Par exemple, le projet de loi C‑226 exige que le ministre élabore une stratégie nationale destinée à promouvoir des initiatives partout au Canada visant à faire progresser la justice environnementale, et à évaluer, à prévenir et à éliminer le racisme environnemental.

Le projet de loi exige que la stratégie prévoie la réalisation d’une étude portant notamment sur le lien entre la race, le statut socio-économique et le risque environnemental, et contenant des informations et des statistiques sur l’emplacement des risques environnementaux. La stratégie doit comprendre des mesures pouvant être prises pour faire avancer la justice environnementale et évaluer, prévenir et éliminer le racisme environnemental et pouvant comprendre des modifications éventuelles aux lois, politiques et programmes fédéraux, la participation des groupes communautaires à la prise de décision en matière d’environnement et, enfin, la collecte de renseignements et de statistiques sur les résultats de santé dans les collectivités situées à proximité de risques environnementaux.

Pour tirer parti de l’effet de levier du nouveau droit à un environnement sain et de la protection prévue des populations vulnérables, il a été suggéré d’amender le projet de loi S‑5 de façon à exiger que le ministre précise les mesures que le gouvernement doit prendre chaque fois que, dans un secteur géographique donné, la concentration ambiante moyenne d’une substance pour laquelle une norme de qualité de l’air ambiant a été établie dépasse la norme.

À mon avis, c’est très important. Je crois que la députée de Victoria y a fait allusion. Pour revenir au début de mon intervention, c’est là que la pollution a vraiment un impact sur la santé humaine. C’est souvent par la pollution atmosphérique. Nombreux sont ceux qui réclament un amendement au projet de loi qui obligerait le gouvernement à élaborer des mesures chaque fois qu’il est déterminé que l’impact sur la qualité de l’air ambiant dans un secteur donné dépasse la norme.

Je comprends que cela soulève certaines questions relevant de la compétence fédérale ou provinciale, mais j’espère que le comité étudiera ce point avec des témoins experts et qu’un amendement sera peut-être présenté à cet effet.

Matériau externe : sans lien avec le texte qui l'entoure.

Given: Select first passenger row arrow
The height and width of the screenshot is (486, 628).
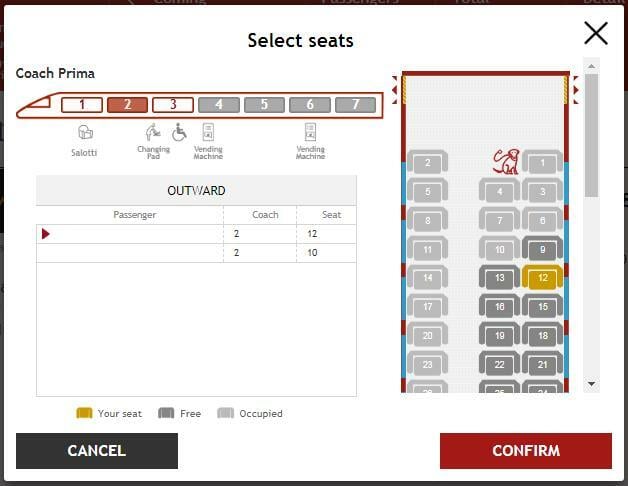Looking at the screenshot, I should coord(46,234).
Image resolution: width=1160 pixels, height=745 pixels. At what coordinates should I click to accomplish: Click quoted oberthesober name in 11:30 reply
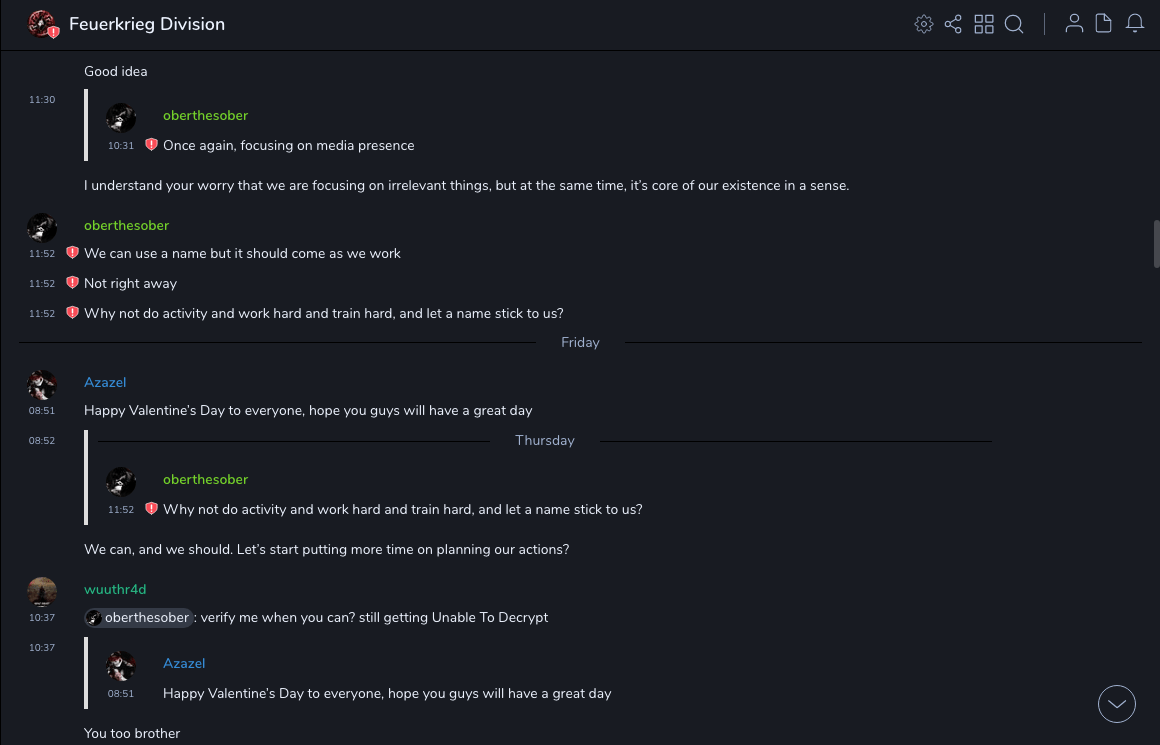205,115
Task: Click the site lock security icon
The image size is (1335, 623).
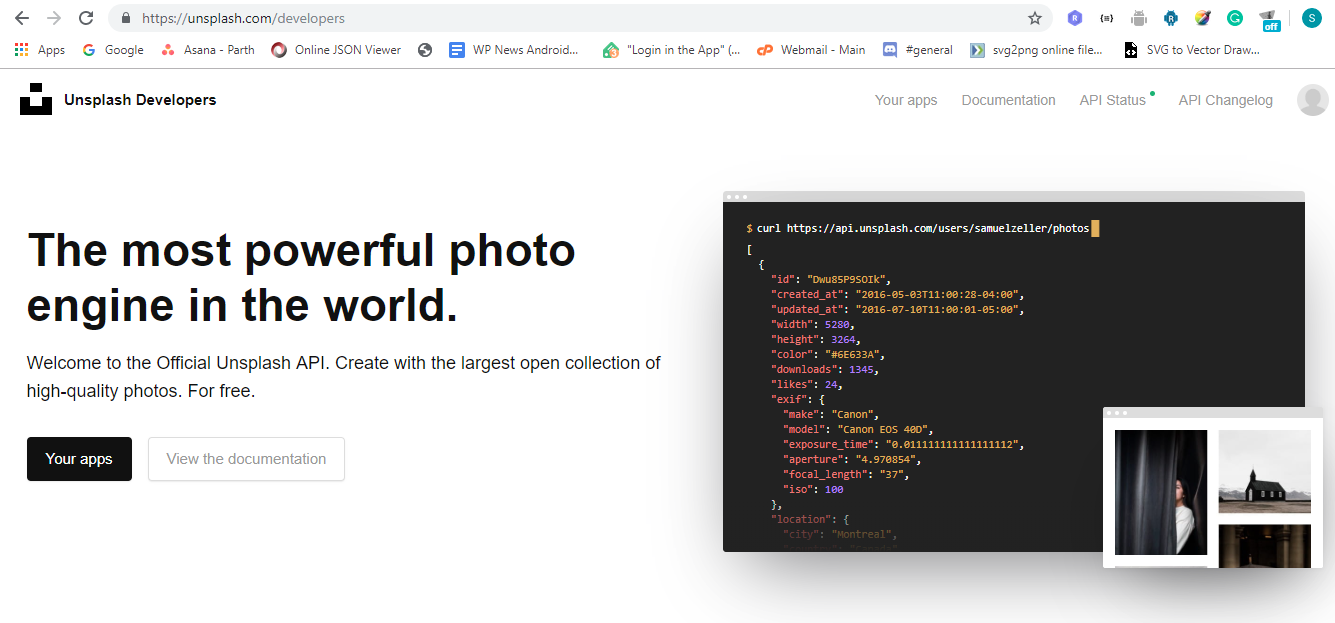Action: click(126, 18)
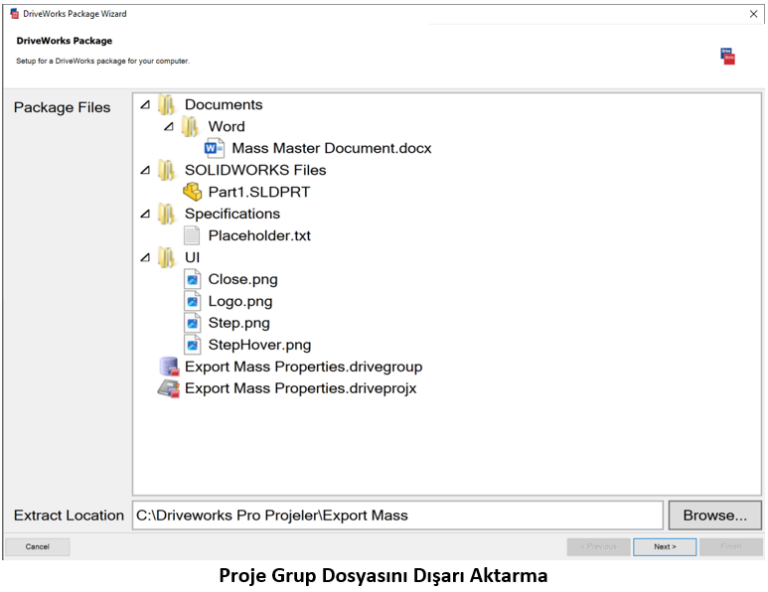This screenshot has height=592, width=768.
Task: Click the text file icon for Placeholder.txt
Action: [192, 236]
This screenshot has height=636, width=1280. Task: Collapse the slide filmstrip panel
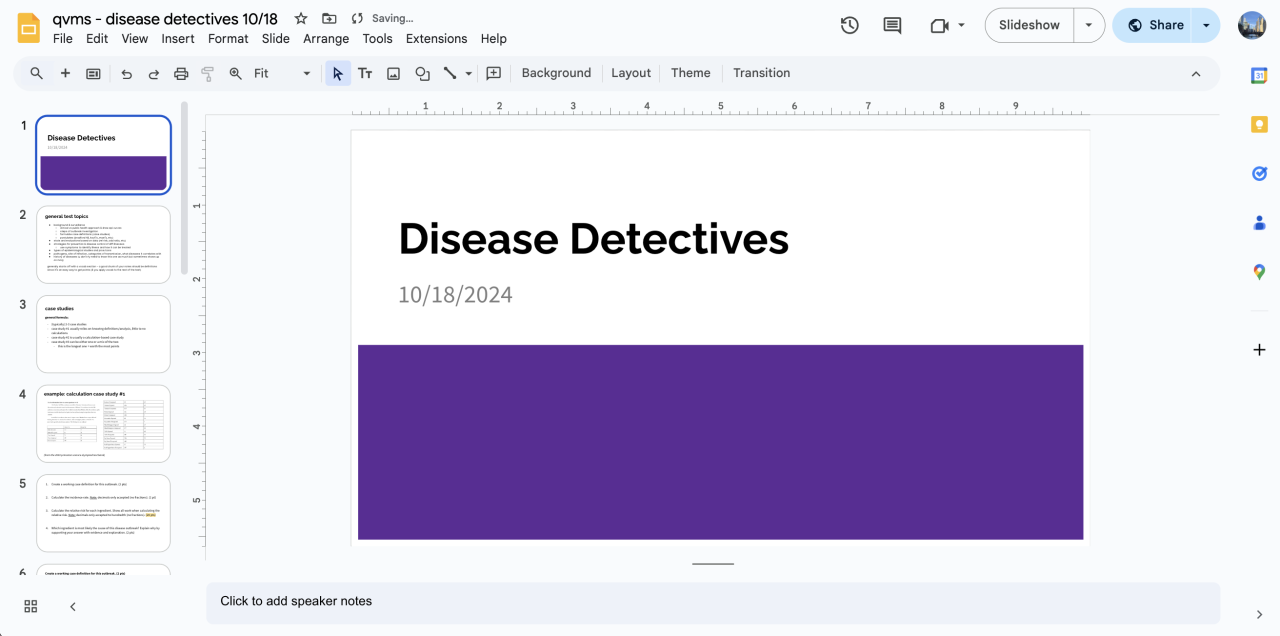point(73,606)
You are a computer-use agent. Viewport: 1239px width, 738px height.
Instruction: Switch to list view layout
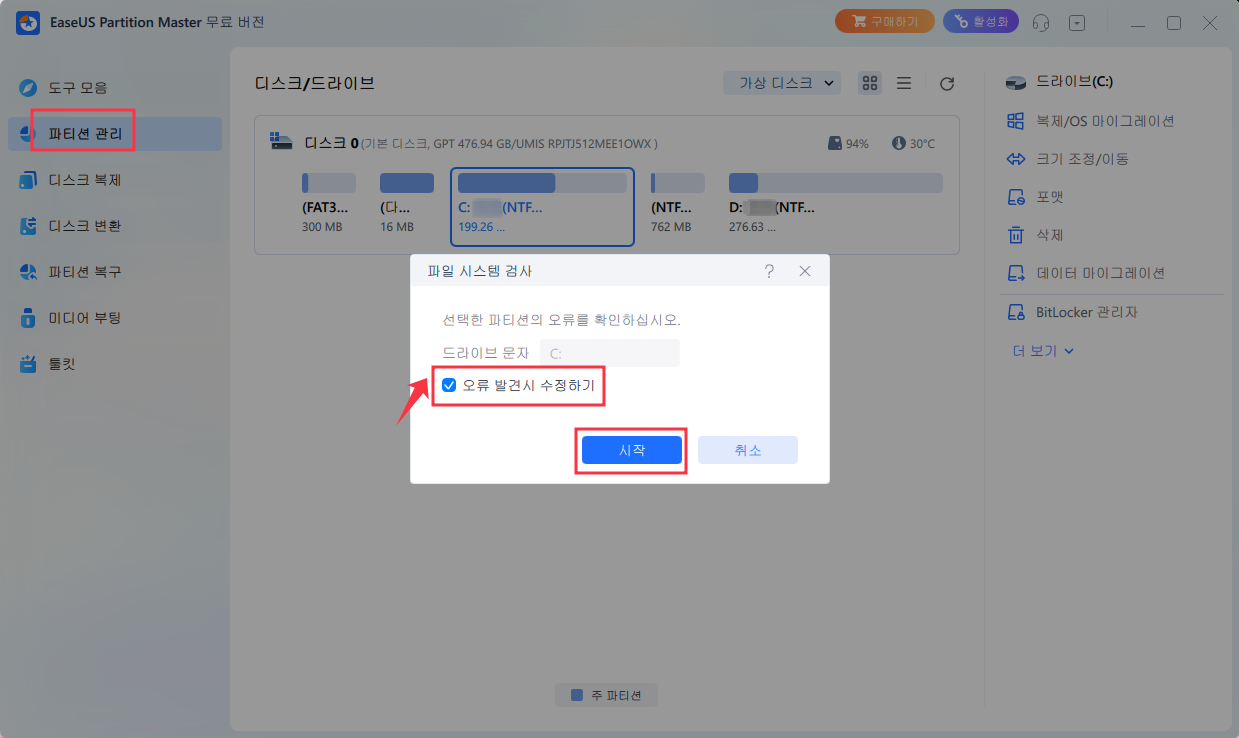[x=904, y=83]
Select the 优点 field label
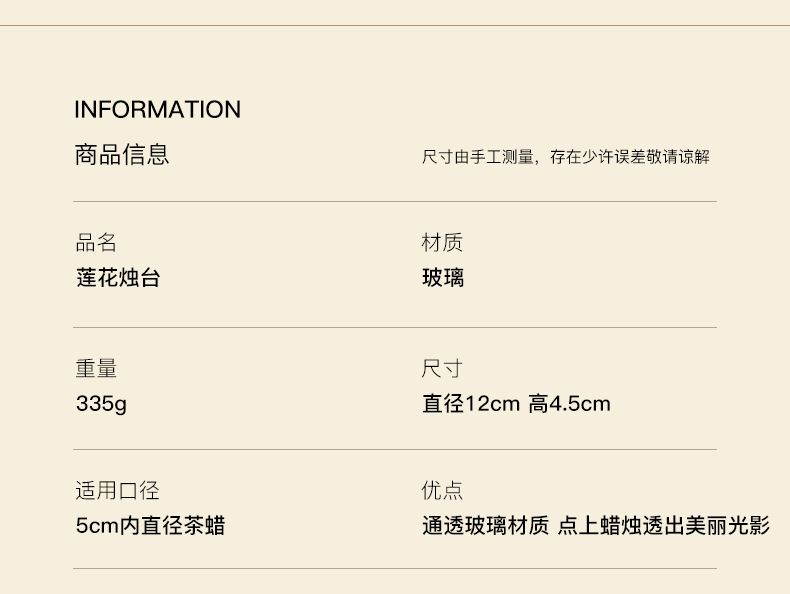Screen dimensions: 790x594 (x=442, y=490)
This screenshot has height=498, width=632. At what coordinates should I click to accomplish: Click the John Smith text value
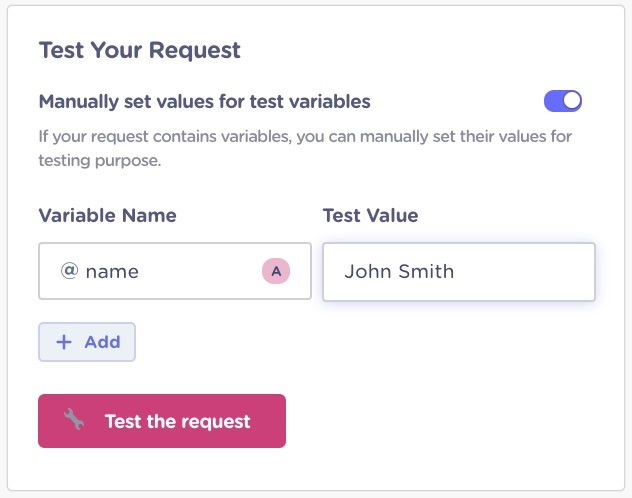point(399,272)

Cette question est liée à un autre sujet sur lequel j’ai reçu beaucoup de courrier ces dernières années. Le projet de loi vise à réduire le recours aux essais sur les animaux. De nombreux électeurs m’ont écrit à ce sujet, en rapport avec la mise au point de produits cosmétiques, pour me dire que nous devons mettre fin à cette pratique. En fait, le projet de loi ouvre la porte à une telle réduction du recours aux essais sur les animaux. Le Sénat a apporté quelques modifications pour renforcer encore cette partie du projet de loi.

J’ai rencontré des intervenants, notamment des groupes de défense des droits des animaux comme Animal Justice Canada, Humane Canada et Humane Society International/Canada. Ces groupes ont recommandé de renforcer encore plus cette partie du projet de loi. L’amendement du Sénat parle d’améliorer l’utilisation des essais sur les animaux, mais pour les personnes que j’ai rencontrées, cela laisse la porte ouverte un peu trop largement.